Şekil 4’de ekolojik döngülerdeki çöküşün göç, sel, toprak kayması, kuraklık, beslenme bozuklukları ve bulaşıcı hastalıklara (su kaynaklı ve vektörlerle bulaşan) neden olabileceğini göstermektedir.
Hava Kirliliği:
Solunum sistemi hastalıklarının ortaya çıkmasında ve hastaların ölüm hızında artış, Amfizem, Kronik bronşit, KOAH (kronik obstrüktif akciğer kastalığı), Pnömokonyozlar, Kriptojenik fibrotik alveolitis (hastalığın etiyolojisinde çevresel toza maruz kalış önemli bir etken olarak kabul edilmektedir).
Gürültü kirliliği:
1. İşitsel etkiler: Uzun erimli gürültüye maruziyet sonucu önce işitme eşiğinde düşüklük ve izleyen bir sorun olarak da sağırlık
2. Fizyolojik etkiler: Kalp atım hızında artış (taşikardi), kan basıncında artış (hipertansiyon), uyku bozukluğu ve uykudan yeterince yararlanamama
3. Psikolojik etkiler: Sinirlilikten başlayıp kişilik bozukluklarına kadar varabilen sağlık sorunları
4. Performans etkileri: Dikkat toplamada güçlük, kazalarda artış, günlük iş veriminde azalma ve iş kazalarında artma
Silika:
Kum kaya ve mineral kayaçlarının yapısında yer alan temel unsur olup yer kabuğunda ikinci en sık bulunan mineraldir.
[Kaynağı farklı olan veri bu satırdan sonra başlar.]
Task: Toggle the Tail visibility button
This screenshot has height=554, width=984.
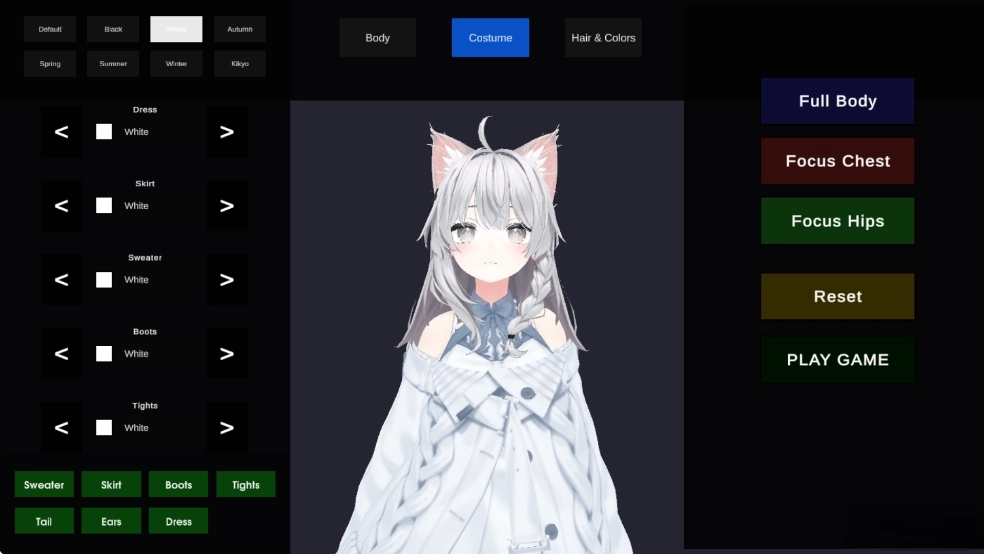Action: coord(44,521)
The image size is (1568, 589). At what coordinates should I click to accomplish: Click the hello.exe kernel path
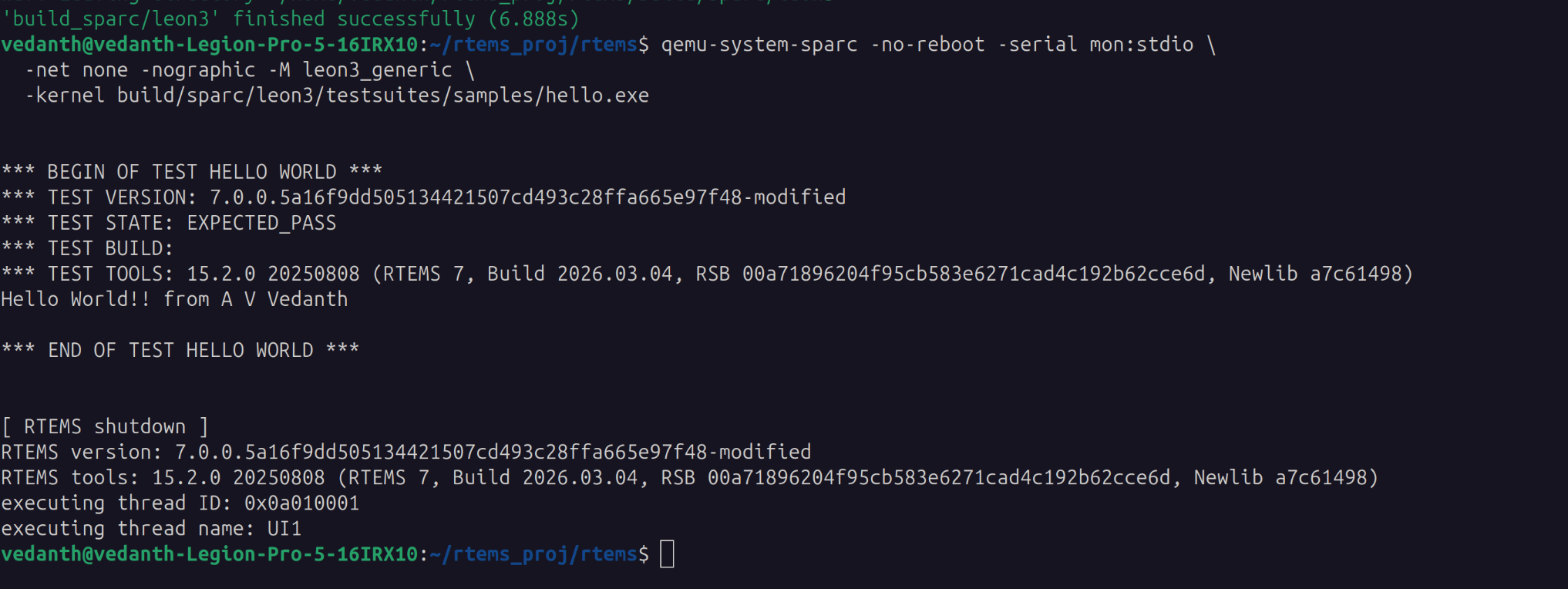[382, 96]

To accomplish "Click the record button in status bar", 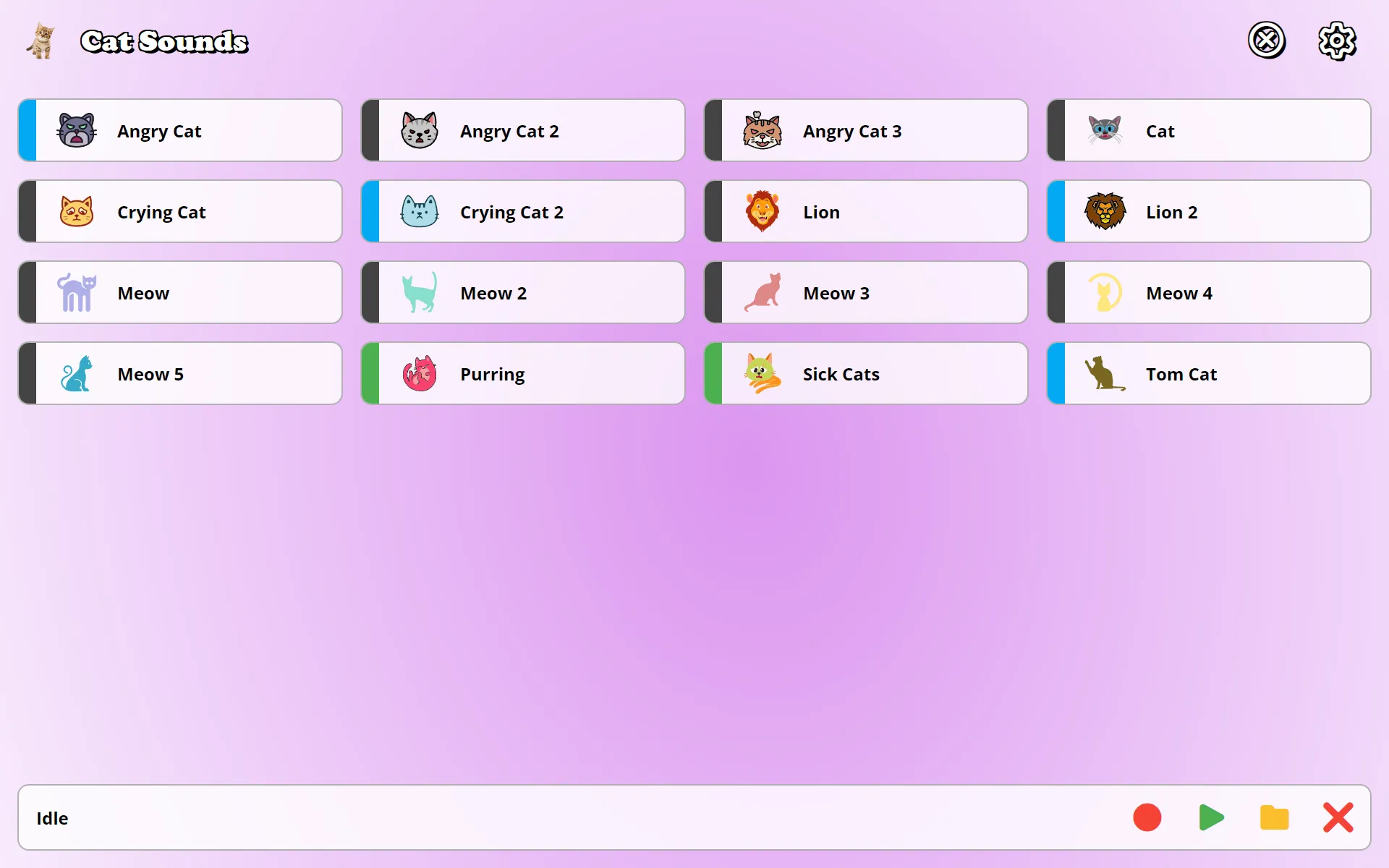I will tap(1147, 818).
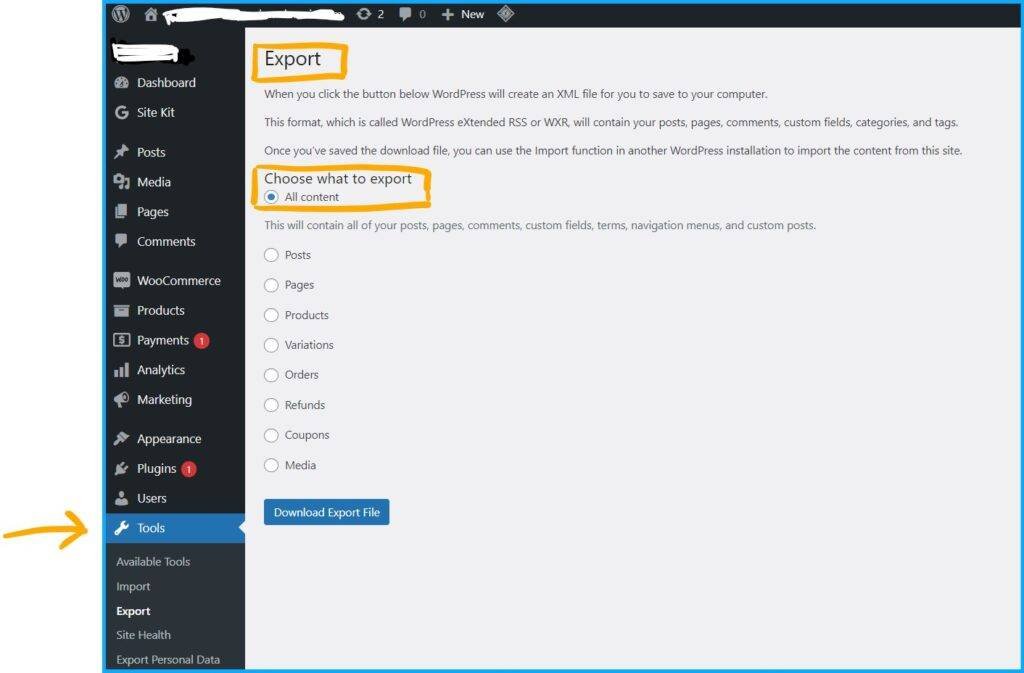Open the Export Personal Data link

tap(167, 660)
Kristal silikaya (insan karsinojeni) maruz kalma sonucunda Silikozis, Kronik bronşit, bazı bağ doku hastalıkları, Akciğer kanseri gibi sağlık sorunları ortaya çıkabilir.
Ağır Metaller:
Farklı sistem ve organ kanserleri, solunum ve dolaşım sistemi hastalıkları, Anemi, Tiroid bezi hastalıkları, karaciğer ve böbrek işlevlerinde bozukluklar, sinir sistemi hastalıkları, hipertansiyon, düşükler, düşük doğum ağırlıklı bebekler.
Sorunlar ve çözüm önerileri
– Birçok bilimsel çalışmada madencilik etkinlikleri sonucunda üç alıcı ortam olan hava, su ve toprağın kirletildiğini göstermektedir. Ortaya çıkan çevre kirliliği ise bu alanların yakın çevresinde yapılan tarımsal üretimi olumsuz etkilemekte ve besin döngüsü sonucunda gıdalarımız da kirlenmektedir.
– Madencilik ve maden işletmeciliği süreçlerinde verilen izinler ve yapılanların etkin biçimde denetlenmemesi nedeniyle “Sağlık hakkı”, “Sağlıklı çevrede yaşama hakkı”, “Temiz hava soluma hakkı”, “Yeterli ve sağlıklı gıda ve suya erişim hakkı” engellenmektedir.
– Madencilik ve maden işletmeciliği süreçlerinin sağlık etkilerinin değerlendirilebilmesinin en geçerli yollarından birisi de Sağlık Bakanlığı tarafından toplanan hastalık ve ölüm verilerinin uzmanlar tarafından değerlendirilmesidir. Bu değerlendirmenin yapılabilmesi için “Sağlık verilerine erişim” engellenmemelidir. Ancak bugüne kadar bu amaçla yapılan girişimlere olumlu karşılık verilmemiştir.
– Ekolojik yıkımlar doğanın bir parçası olan insanın da sağlığını etkilediği için; Halk Sağlığı uzmanları hem ÇED hazırlık sürecinde, hem de olay hukuksal ortama taşındığında bilirkişi olarak yer almalıdır.
– Madencilik ve maden işletmeciliği süreçlerinde oluşan çevre kirliliğinin yarattığı toplumsal maliyetin değerlendirilebilmesi için ÇED sürecine Sağlık Etki değerlendirmesi (SED) eklenmelidir.